Michael Beer awarded $1.8 million grant from NIH
February 1, 2017
Michael Beer, an associate professor in the Department of Biomedical Engineering at Johns Hopkins University, has been awarded a $1.8 million grant from the National Institutes of Health as part of the Encyclopedia of DNA Elements Consortium.
Funded by the National Human Genome Research Institute, the ENCODE Project strives to catalog all the genes and regulatory elements — the parts of the genome that control whether genes are active or not — in humans and select model organisms.
It studies how DNA sequence between genes controls when and where genes are turned on, similar to dimmer switches. Mutations or variation within these control regions contribute to susceptibility for common human diseases.
The consortium consists of 18 funded groups, including six data generation groups, six functional validation groups, and six computational analysis groups. Beer has been awarded the grant as one of the computational analysis groups.
Beer's research focuses on developing machine learning algorithms to sort through the large databases of ENCODE data to find specific molecular mechanisms for how these control regions function.

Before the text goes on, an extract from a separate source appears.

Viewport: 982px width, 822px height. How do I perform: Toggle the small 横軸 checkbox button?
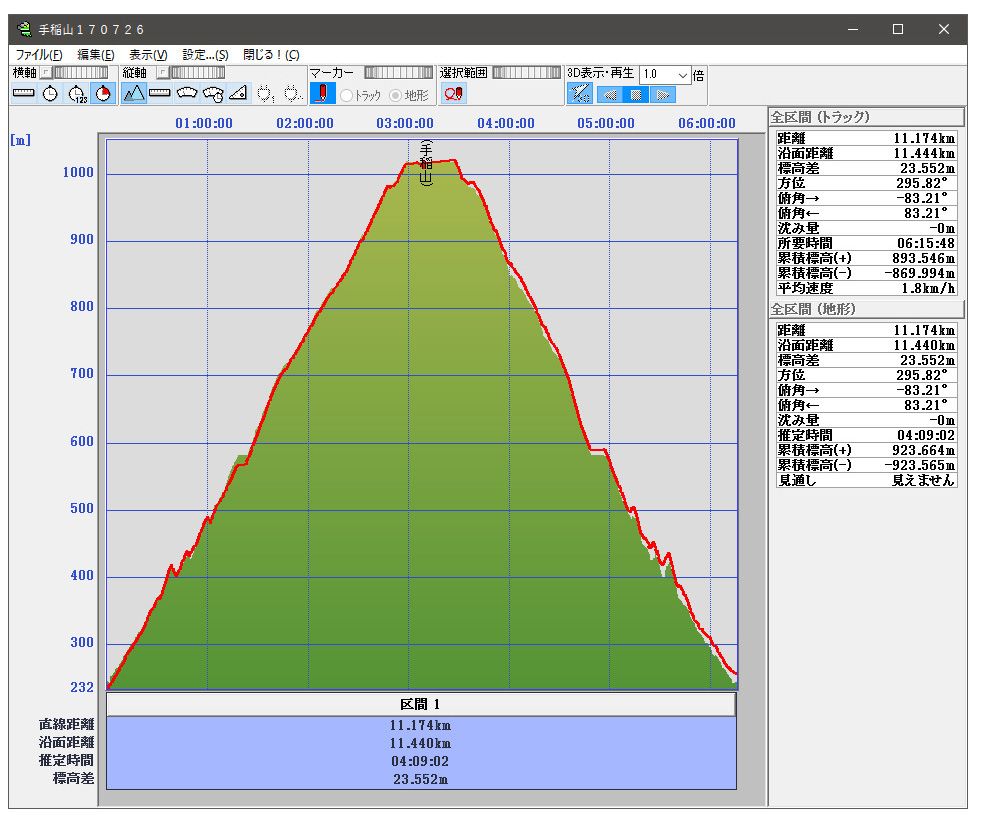(x=46, y=73)
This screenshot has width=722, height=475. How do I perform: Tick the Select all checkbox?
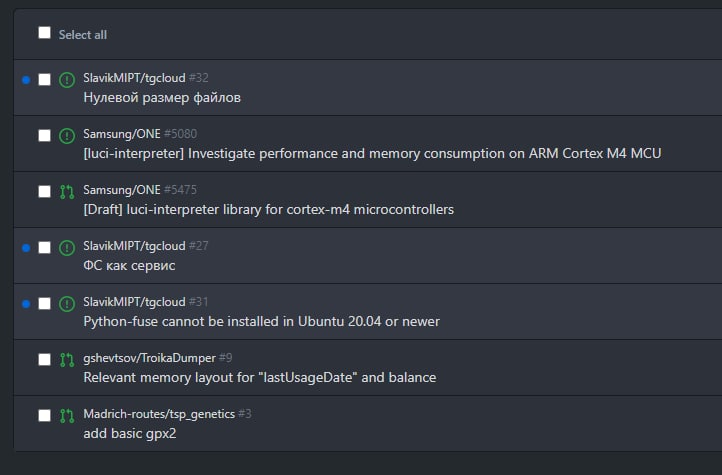point(44,33)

Being able to accurately identify cell-type specific enhancers from the ENCODE Consortium can be a challenge, says Beer. Beer and his group propose to "develop improved gkm-SVM models from ENCODE chromatin accessibility data and produce both genome wide and fine-scale maps of cell-specific enhancers and the core regulator binding sites within them."
"We are excited to participate in this next phase of the ENCODE collaboration," says Beer. "The ENCODE data sets are the best resource for training our algorithms to decode the regulatory DNA sequences which specify how enhancers control cell identity and differentiation."
This project will contribute to the group's understanding of regulatory element function and how sequence variation impacts a range of diseases such as autoimmune and neuropsychiatric disorders, cardiovascular disease, and increased susceptibility to specific types of cancer.
NHGRI is one of the 27 institutes and centers at the National Institutes of Health. The NHGRI Extramural Research Program supports grants for research, and training and career development at sites nationwide. NHGRI plans to commit approximately $31.5 million to consortium projects over the next four years.